Am Tag zuvor hatte der Untersuchungsausschuss zur Attacke auf das US-Kapitol nach der Veröffentlichung seines Abschlussberichtes die Vorladung gegen Trump offiziell zurückgezogen. Darüber informierte der demokratische Ausschussvorsitzende Bennie Thompson Trumps Anwälte in einem Brief, wie mehrere US-Medien, darunter die „New York Times“ und der Sender CNN, in der Nacht zu Donnerstag berichteten. Thompson begründete den Schritt demnach damit, dass das Gremium seine Arbeit beendet habe. Angesichts dessen könnten die Informationen, die Gegenstand der Vorladung seien, nicht weiter verfolgt werden.

Am kommenden Dienstag tritt der neu gewählte Kongress zusammen und die Republikaner übernehmen die Kontrolle im Repräsentantenhaus. Der demokratisch geführte Untersuchungsausschuss dort löst sich dann auf.

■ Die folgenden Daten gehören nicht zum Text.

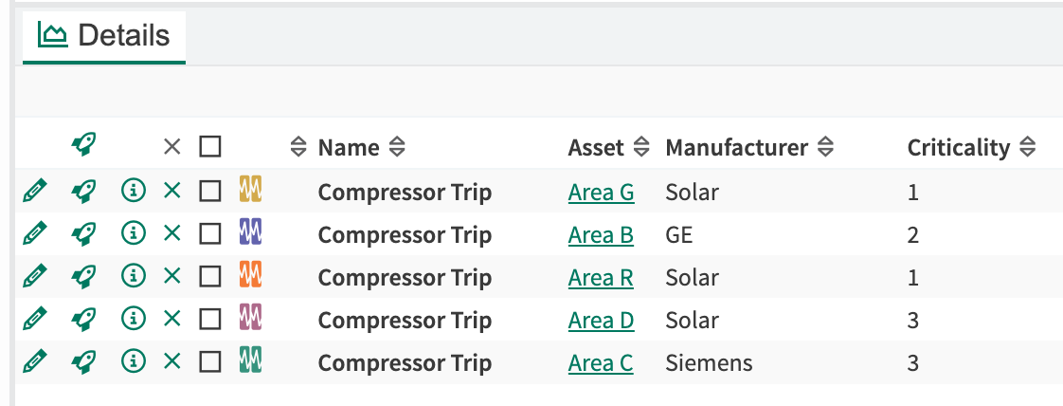Check the box for the Area G row
This screenshot has height=406, width=1063.
(x=210, y=192)

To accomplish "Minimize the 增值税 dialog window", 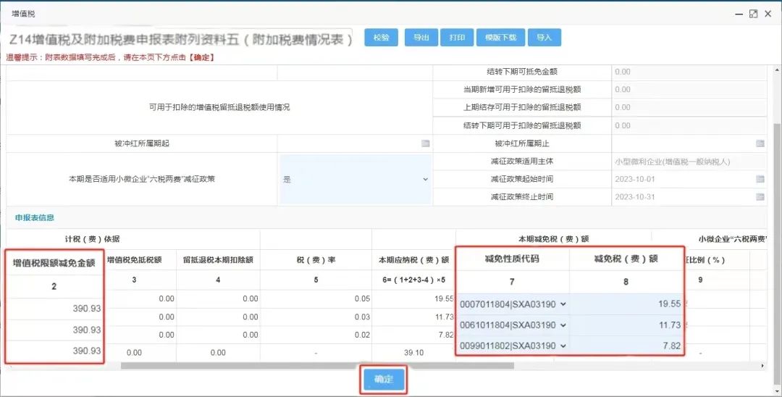I will [739, 14].
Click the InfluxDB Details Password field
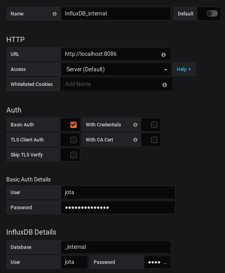This screenshot has height=273, width=225. [157, 262]
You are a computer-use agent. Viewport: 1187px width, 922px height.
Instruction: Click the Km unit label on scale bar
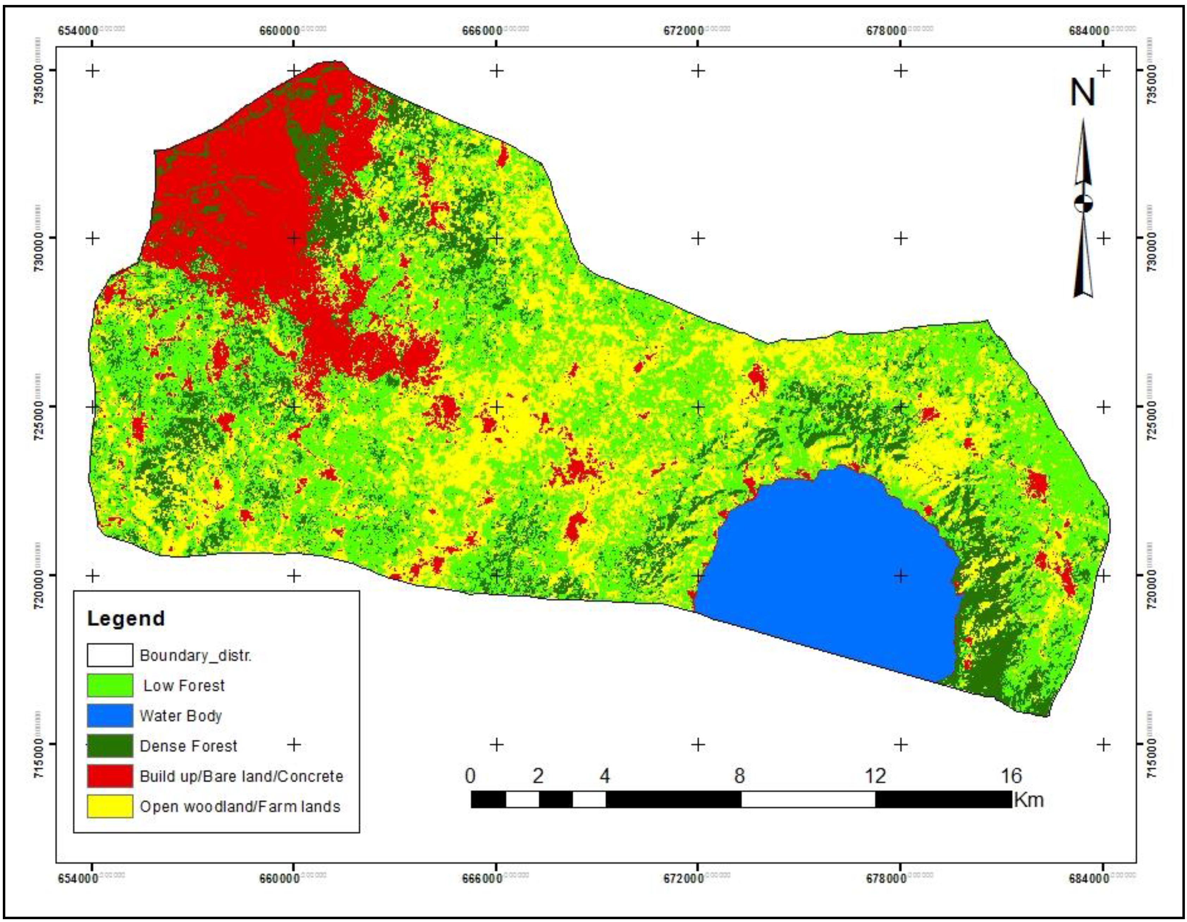[1029, 800]
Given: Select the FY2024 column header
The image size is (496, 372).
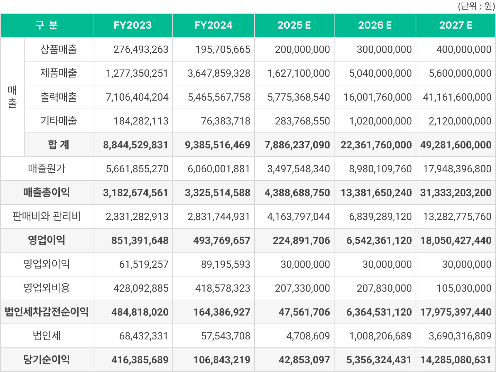Looking at the screenshot, I should (213, 25).
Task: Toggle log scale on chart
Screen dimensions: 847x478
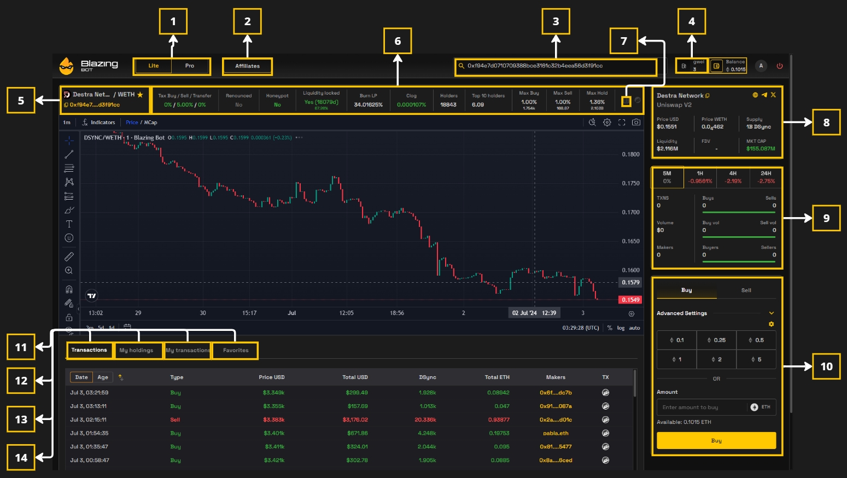Action: click(x=621, y=328)
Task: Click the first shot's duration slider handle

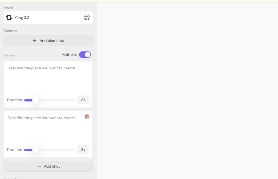Action: point(36,100)
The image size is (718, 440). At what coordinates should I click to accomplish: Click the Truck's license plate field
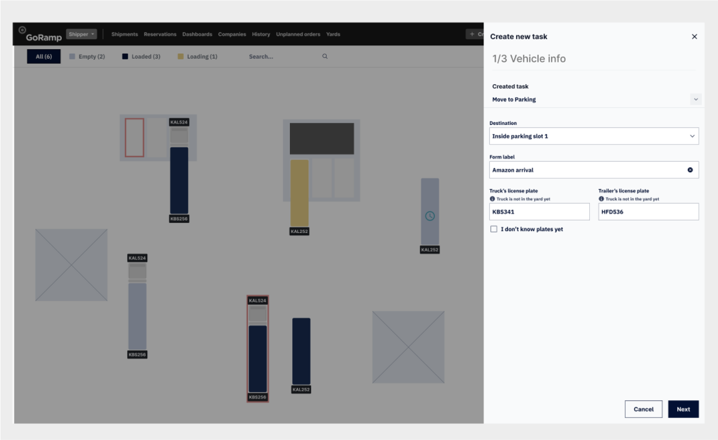point(539,212)
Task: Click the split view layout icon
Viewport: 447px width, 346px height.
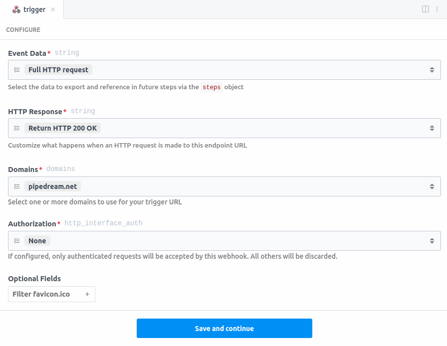Action: [x=425, y=8]
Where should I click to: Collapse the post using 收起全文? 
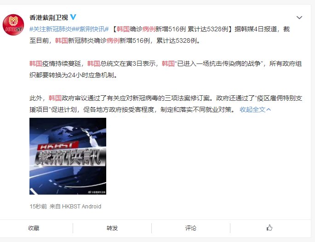255,109
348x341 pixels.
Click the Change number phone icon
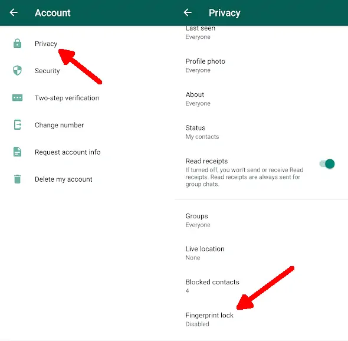17,124
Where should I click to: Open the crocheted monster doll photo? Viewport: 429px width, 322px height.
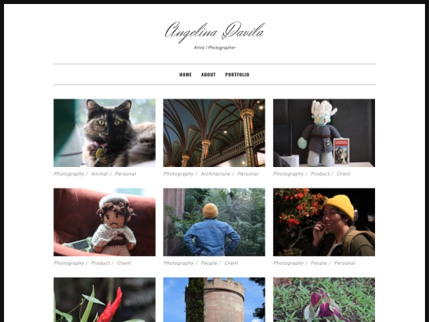pyautogui.click(x=324, y=133)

Das Gremium hatte erst nach monatelanger Arbeit und nach zahlreichen Anhörungen von Trump-Vertrauten im vergangenen Oktober beschlossen, auch den Ex-Präsidenten selbst vorzuladen. Dies war eine selten vorkommende Eskalation gegenüber einem Ex-Präsidenten. Trump wehrte sich mit einer Klage dagegen. Er wertete den Rückzug der Vorladung nun als Erfolg. Auf der von ihm mitbegründeten Social-Media-Plattform Truth Social schrieb Trump: „Sie haben das wahrscheinlich getan, weil sie wussten, dass ich nichts falsch gemacht habe.“

Kurz vor Weihnachten hatte der Ausschuss seinen Abschlussbericht vorgelegt und Trump darin die maßgebliche Verantwortung für die Kapitol-Attacke zugesprochen. Das Gremium riet unter anderem dazu, Trump von einer weiteren Präsidentschaft auszuschließen. In seiner letzten öffentlichen Anhörung hatte das Gremium außerdem eine strafrechtliche Verfolgung Trumps in vier Anklagepunkten empfohlen.

Anhänger Trumps hatten am 6. Januar 2021 gewaltsam den Parlamentssitz in Washington gestürmt. Dort war der Kongress zusammengekommen, um den Sieg des Demokraten Joe Biden bei der Präsidentenwahl formal zu bestätigen. Trump hatte seine Anhänger zuvor bei einer Rede damit aufgewiegelt, er sei durch massiven Wahlbetrug um einen Sieg gebracht worden. Als Folge der Krawalle kamen damals fünf Menschen ums Leben.